Un objectif secondaire de cette campagne était de découvrir de nouveaux sites hydrothermaux, notamment au niveau de la dorsale de Woodlark ou des indices d’hydrothermalisme avaient été obtenus précédemment par une campagne allemande.

Dans quelle zone géographique s’est déroulée la campagne ?

La campagne s’est déroulée dans le Pacifique Ouest, au départ de Nouméa (Nouvelle Calédonie).

Le premier leg a visité les zones hydrothermales des bassins Nord Fidji et de Lau, celles de la zone arrière-arc de Futuna.

Le second leg a visité les zones hydrothermales associées aux rides et volcans du bassin de Manus et de localiser le premier site actif sur la dorsale de Woodlark.

Avec quel équipement avez-vous travaillé lors de cette campagne ?

La campagne s’est déroulée sur L’Atalante et a mis en œuvre le ROV Victor.

Une rosette CTD a aussi été utilisée lors du second leg pour détecter la présence de panaches hydrothermaux dans la colonne d’eau et collecter des échantillons pour des analyses à bord et à terre.

Des carottiers multi-tubes ont également été utilisés pour échantillonner le sédiment au voisinage des sites actifs afin de réaliser une première étude de biodiversité à partir d’ADN environnemental.

Comment remontiez-vous les échantillons prélevés par le ROV Victor ?

Les échantillons ont été remontés par l’intermédiaire d’ascenseurs autonomes ou avec le ROV à la fin des plongées. Une attention particulière a été portée sur la stratégie d’échantillonnage des 3 principales communautés (moulières, escargotières à Alviniconcha et escargotières à Ifremeria) et la faune des cheminées, afin d’effectuer les mesures des paramètres physico-chimiques et l’échantillonnage de la faune selon les mêmes critères et nombre de réplicats sur l’ensemble des sites visités au cours des 2 legs de la campagne.

Quels sont les effets de l’exploitation minière sur les ressources hydrothermales ?

A l’heure actuelle, d’importantes lacunes de connaissance nous empêchent d’anticiper le potentiel impact de l’exploitation des ressources minières des sources hydrothermales.

La campagne visait à combler une partie de ces lacunes et à apporter des informations sur l’importance de certaines populations en tant que source potentielle vis-à-vis des autres populations à l’échelle locale ou régionale ou en tant que refuges ou de zones d’endémisme pour certaines espèces.

Trois mois après la campagne, pouvez-vous dresser un premier bilan ?

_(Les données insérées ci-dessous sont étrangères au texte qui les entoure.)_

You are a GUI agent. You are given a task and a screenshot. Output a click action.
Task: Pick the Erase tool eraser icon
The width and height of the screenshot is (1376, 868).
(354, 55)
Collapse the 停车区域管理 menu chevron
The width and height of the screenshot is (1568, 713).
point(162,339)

 Le matériel et une partie des échantillons sont toujours sur le chemin du retour.

 Au cours de la campagne, nous avons échantillonné la plupart de nos espèces cibles sur les 5 zones visées, trié la plupart des échantillons faunistiques à l’échelle de l’espèce et découvert plusieurs nouveaux sites hydrothermaux actifs dont le nouveau site La Scala sur la dorsale de Woodlark.Les échantillons ont été triés à bord, et préservés pour les études au laboratoire.

Nous savons d’ores et déjà que certaines espèces ont une distribution très large, trouvées sur l’ensemble des sites échantillonnés alors que d’autres ont une distribution bien plus restreinte. Il est désormais nécessaire de savoir si ces différences sont liées à la nature hétérogène de l’environnement hydrothermal ou à la spécificité de certains traits d’histoire de vie entre les espèces recensées.